<政治重視、経済優先から民生向上へ>
1949年の中華人民共和国建国以来今日まで中国の歩んだ道のりは、改革開放政策が採択された1978年を境に、それ以前の「政治重視」から「経済優先」の時代に入ったといえるでしょう。経済優先の時代は、鄧小平氏の南巡講和(1992年)を境に新たな展開を遂げます。例えば、中国は発展途上国最大の投資受入国ですが、外資系企業の対中進出が加速するのは1992年以降です(2012年5月時点:43万9300余社)。
では、建国以来の中国の道のりから見て、この10年間はどんな時代であったと位置づけられるのでしょうか。一言でいえば、経済優先から民生向上への時代の幕を開けた10年間といってよいでしょう。
この10年間、党と政府が強調した国つくりの要諦は、「科学発展観に基づく社会主義和諧社会の建設」です。「和諧社会」の建設とは、各階層間で調和の取れた社会を目指すということです。ここで強調されているのは「社会」です。鄧小平氏は南巡講話で「社会主義市場経済」を打ち出し「経済」を強調しています。本来、対立する概念と思われていた「社会主義」と「市場経済」を中国の実情にあった形で組み合わせて実践したことが、現在に至るまで、中国の飛躍的経済成長を可能とし、2度の危機に見舞われた世界経済の安定につながったとする識者は少なくありません。
「和諧社会」の核心は「以人為本」(人民本位)にあるとされています。即ち、民生向上が強調されているといってよいでしょう。その成果の一端として、医療、福祉、教育、雇用など社会保障面での充実化、2600余年続いた農業税の全面廃止(2006年)、2007年に始まる義務教育無料化、都市化の推進などが指摘できます。階層間格差の是正に大きな一歩が踏み出されたといってよいでしょう。

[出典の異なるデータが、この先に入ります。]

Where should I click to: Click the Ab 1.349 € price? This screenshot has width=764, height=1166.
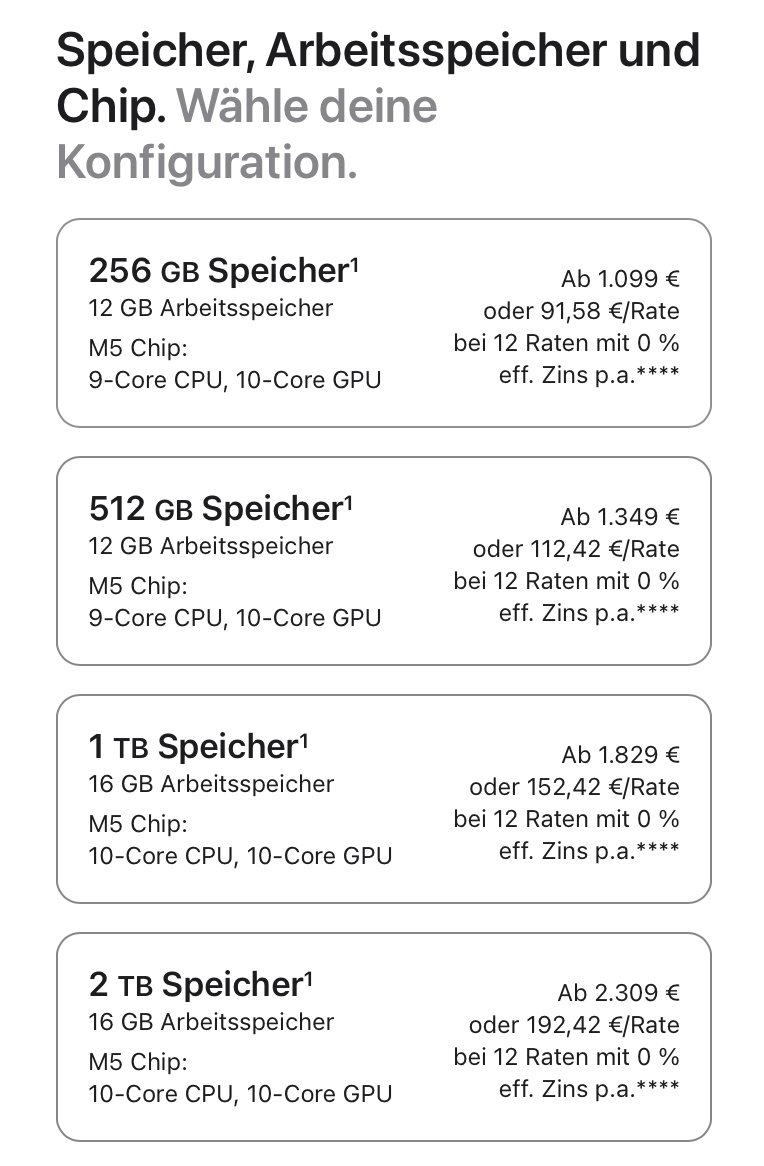pyautogui.click(x=620, y=518)
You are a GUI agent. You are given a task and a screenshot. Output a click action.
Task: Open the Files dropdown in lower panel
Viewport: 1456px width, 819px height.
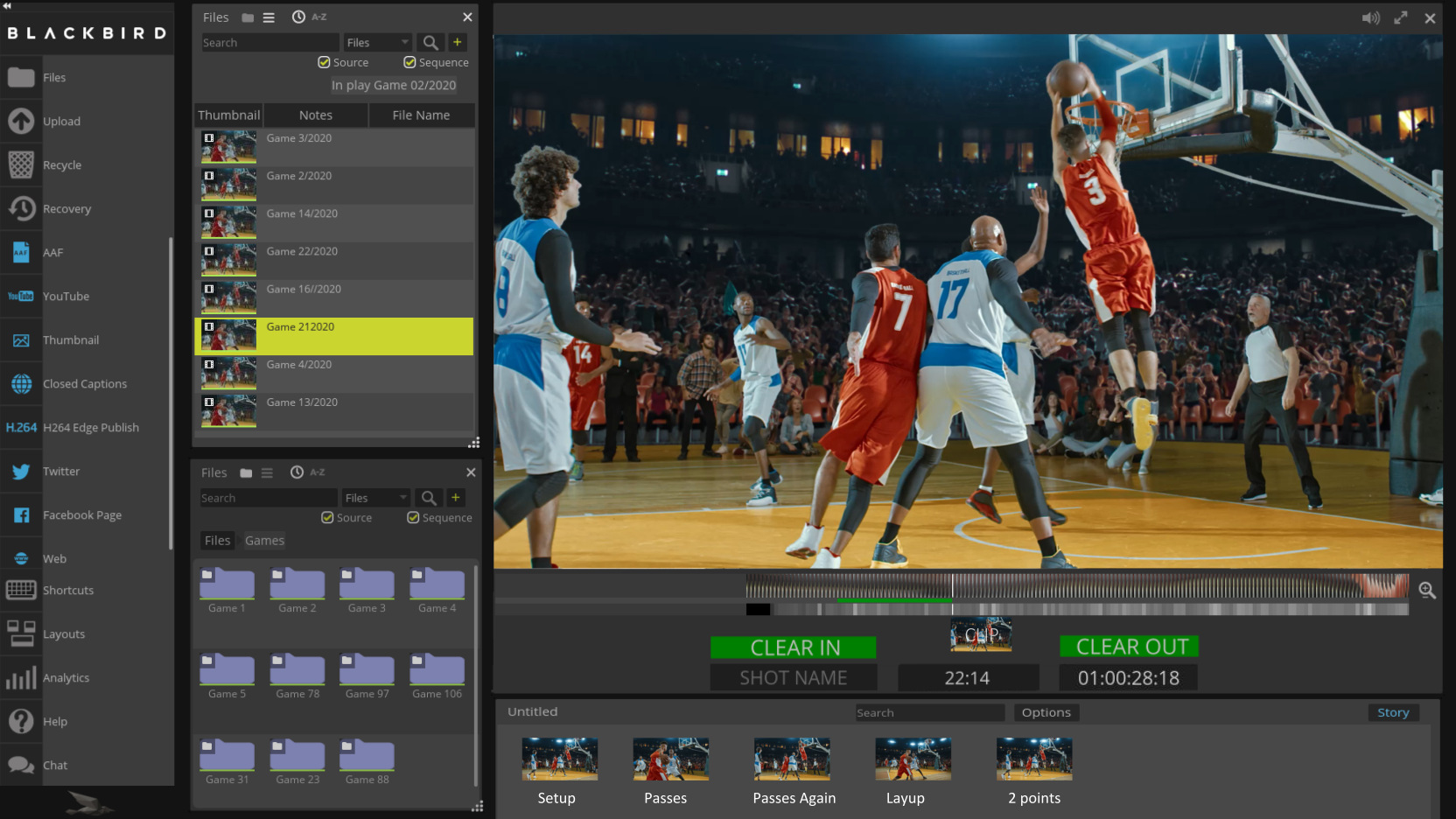click(x=375, y=498)
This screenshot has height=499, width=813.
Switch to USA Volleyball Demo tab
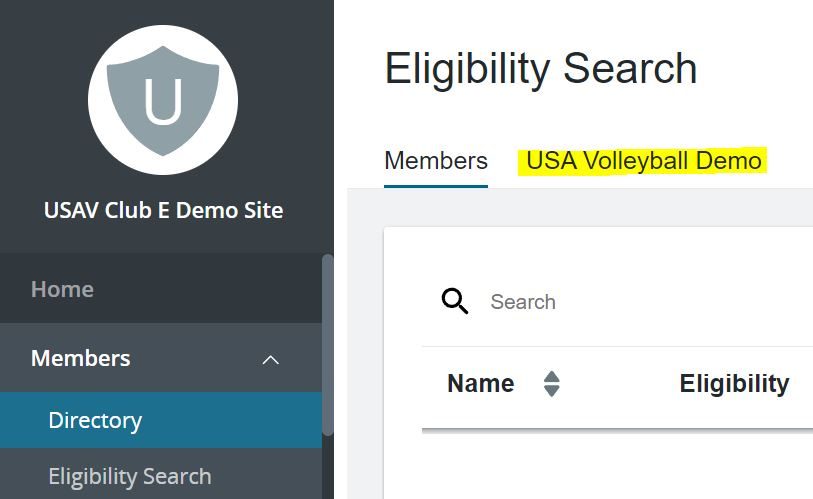click(643, 161)
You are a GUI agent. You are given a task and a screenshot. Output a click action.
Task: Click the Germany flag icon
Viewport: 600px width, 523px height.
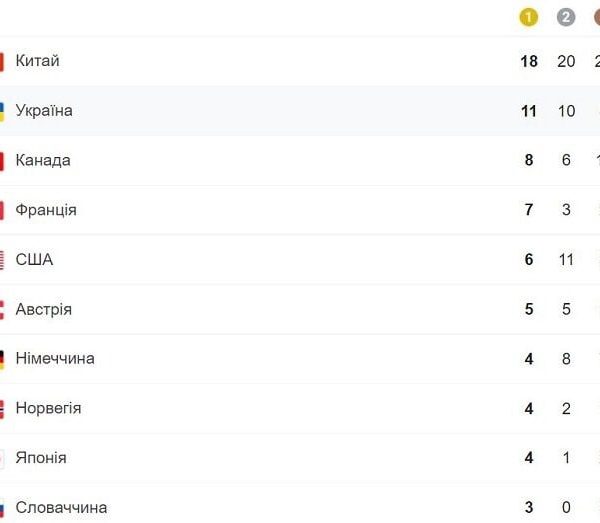(2, 359)
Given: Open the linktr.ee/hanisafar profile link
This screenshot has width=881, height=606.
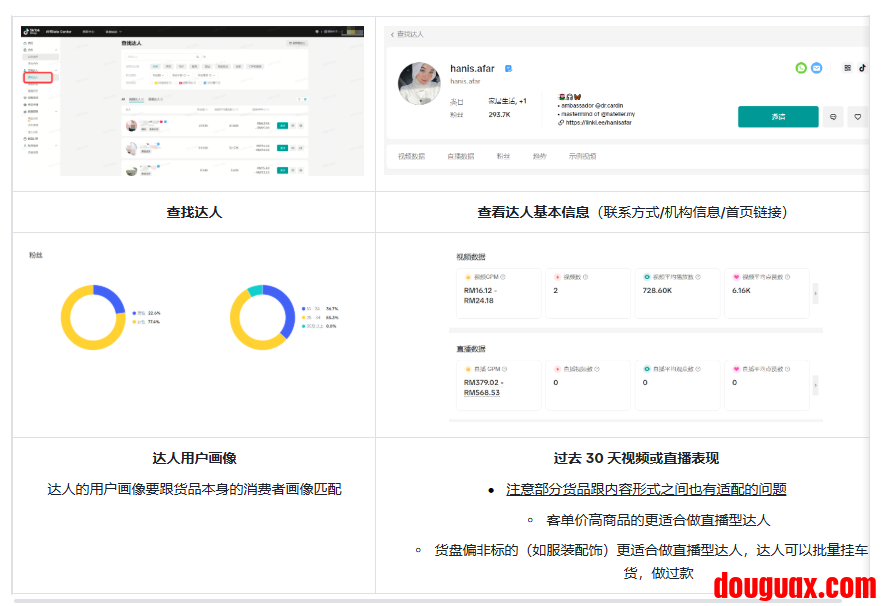Looking at the screenshot, I should pos(598,123).
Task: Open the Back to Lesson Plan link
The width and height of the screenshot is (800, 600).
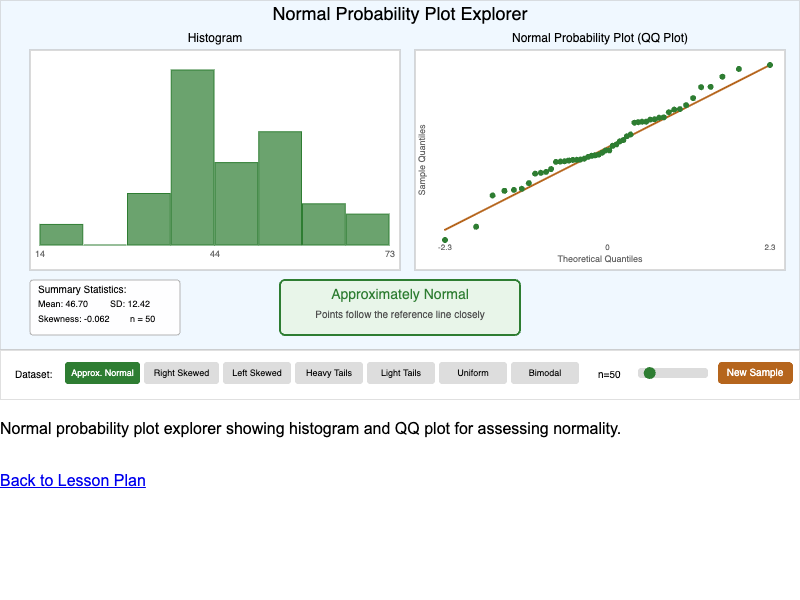Action: [72, 481]
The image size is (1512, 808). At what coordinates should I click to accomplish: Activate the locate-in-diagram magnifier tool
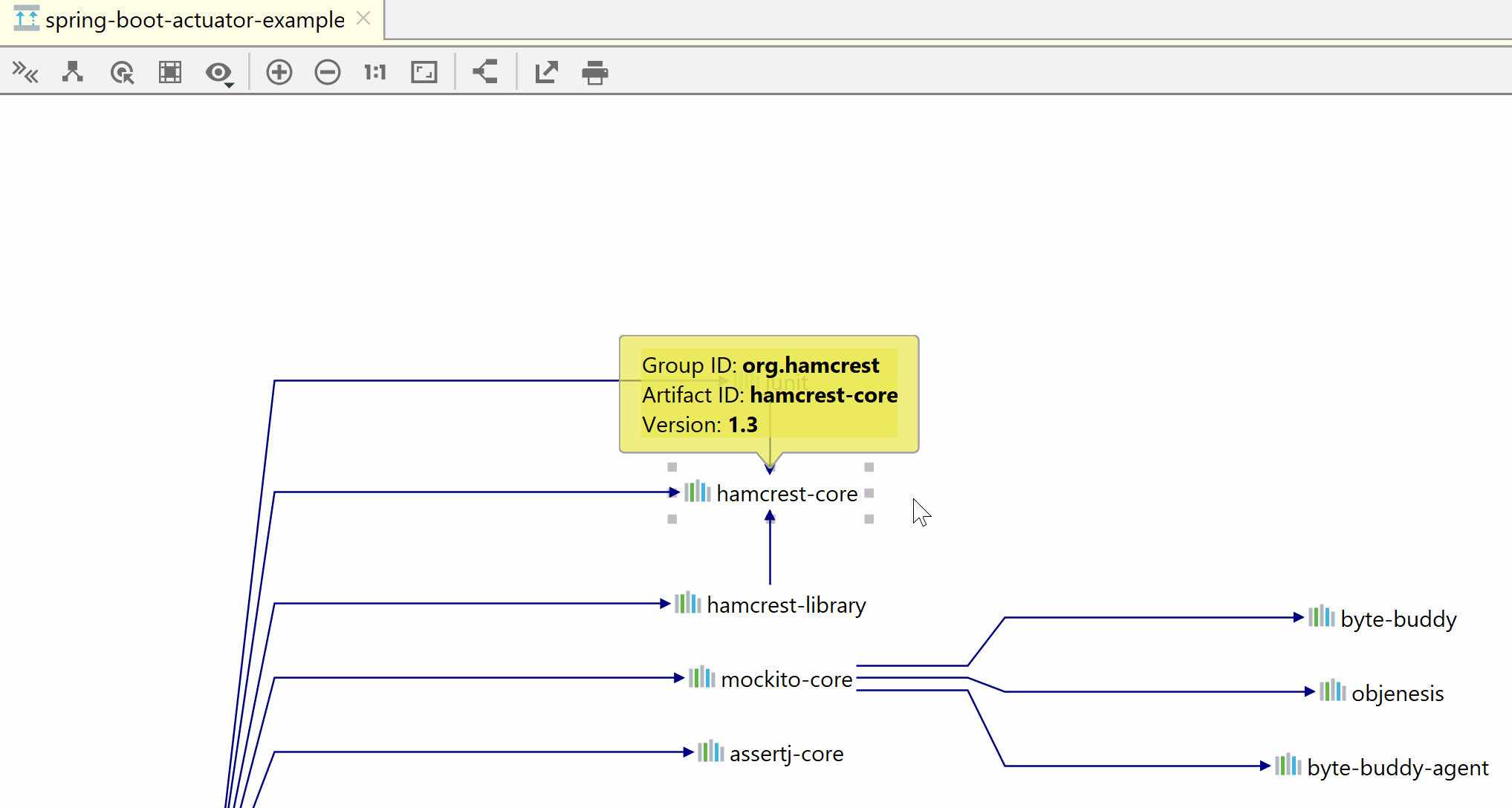[x=122, y=72]

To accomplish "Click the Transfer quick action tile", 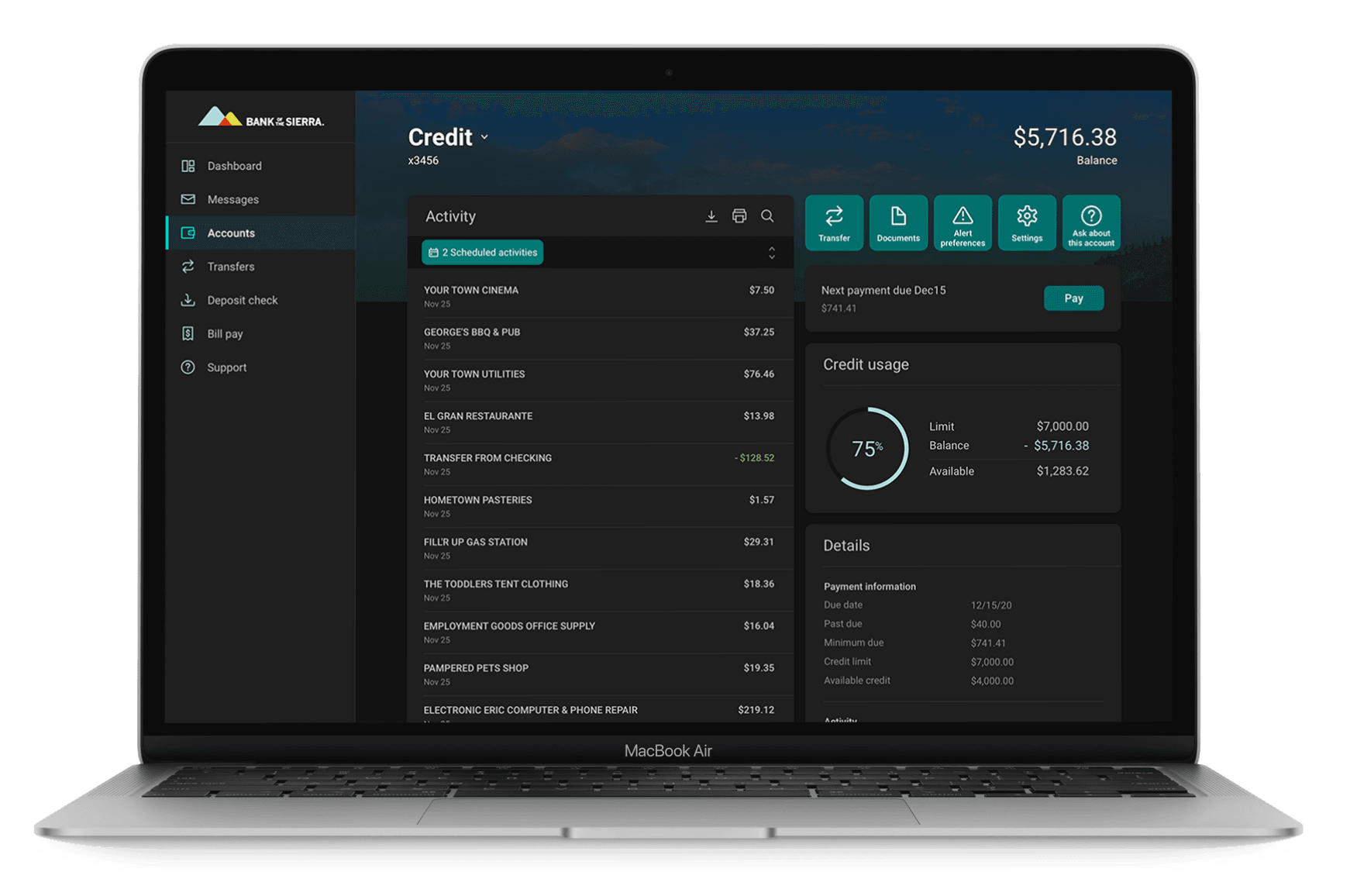I will (834, 223).
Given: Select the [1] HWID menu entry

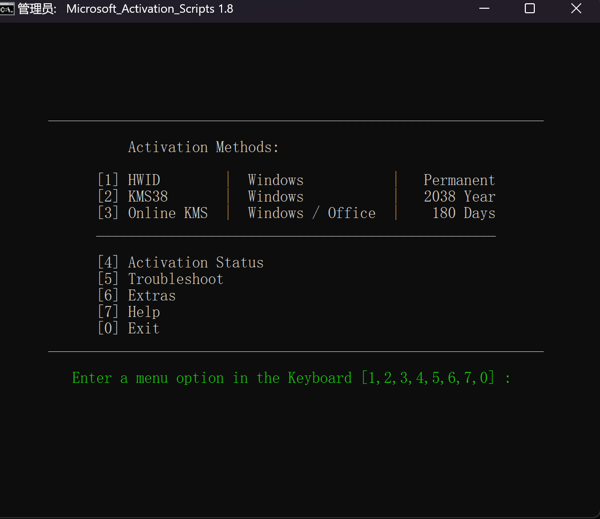Looking at the screenshot, I should click(x=128, y=180).
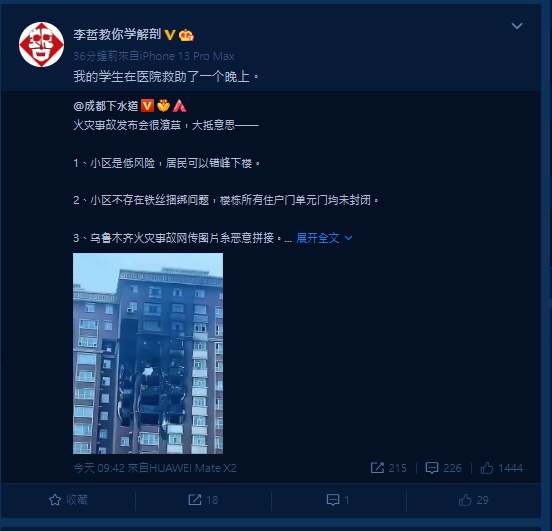
Task: Open the post options chevron menu
Action: (x=516, y=26)
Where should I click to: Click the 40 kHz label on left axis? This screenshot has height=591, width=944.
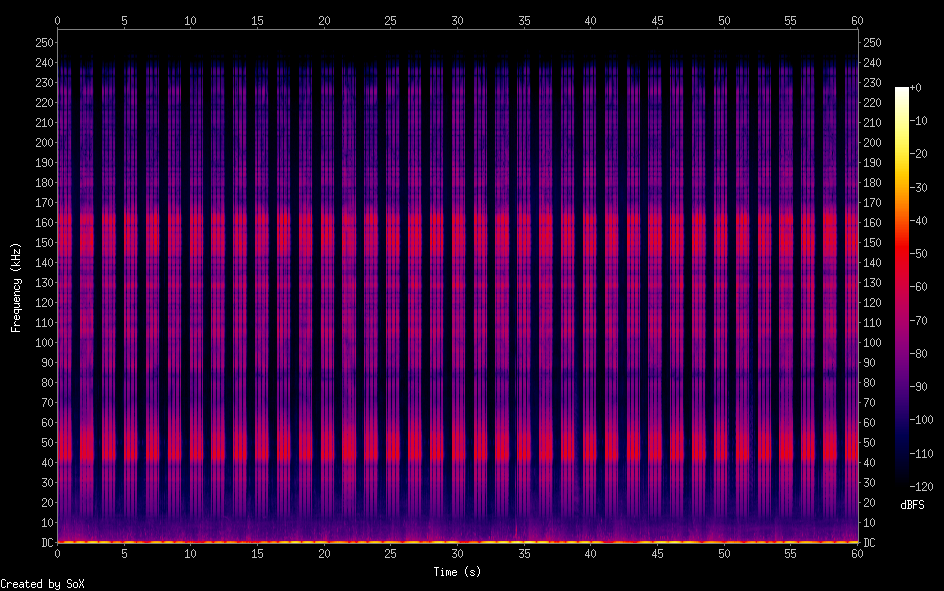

「以人為本」の「人」とは、中国13億人の全てが対象ということになります。「民生向上」とは、鄧小平氏が提唱した「先富論」の第二段階となる「共同富裕」を代弁しているといえるでしょう。2002年、中国が「人材強国」戦略を提起し科学教育に注力しているのも人口の有効活用による民生の向上を期待してのことといっても過言ではないでしょう。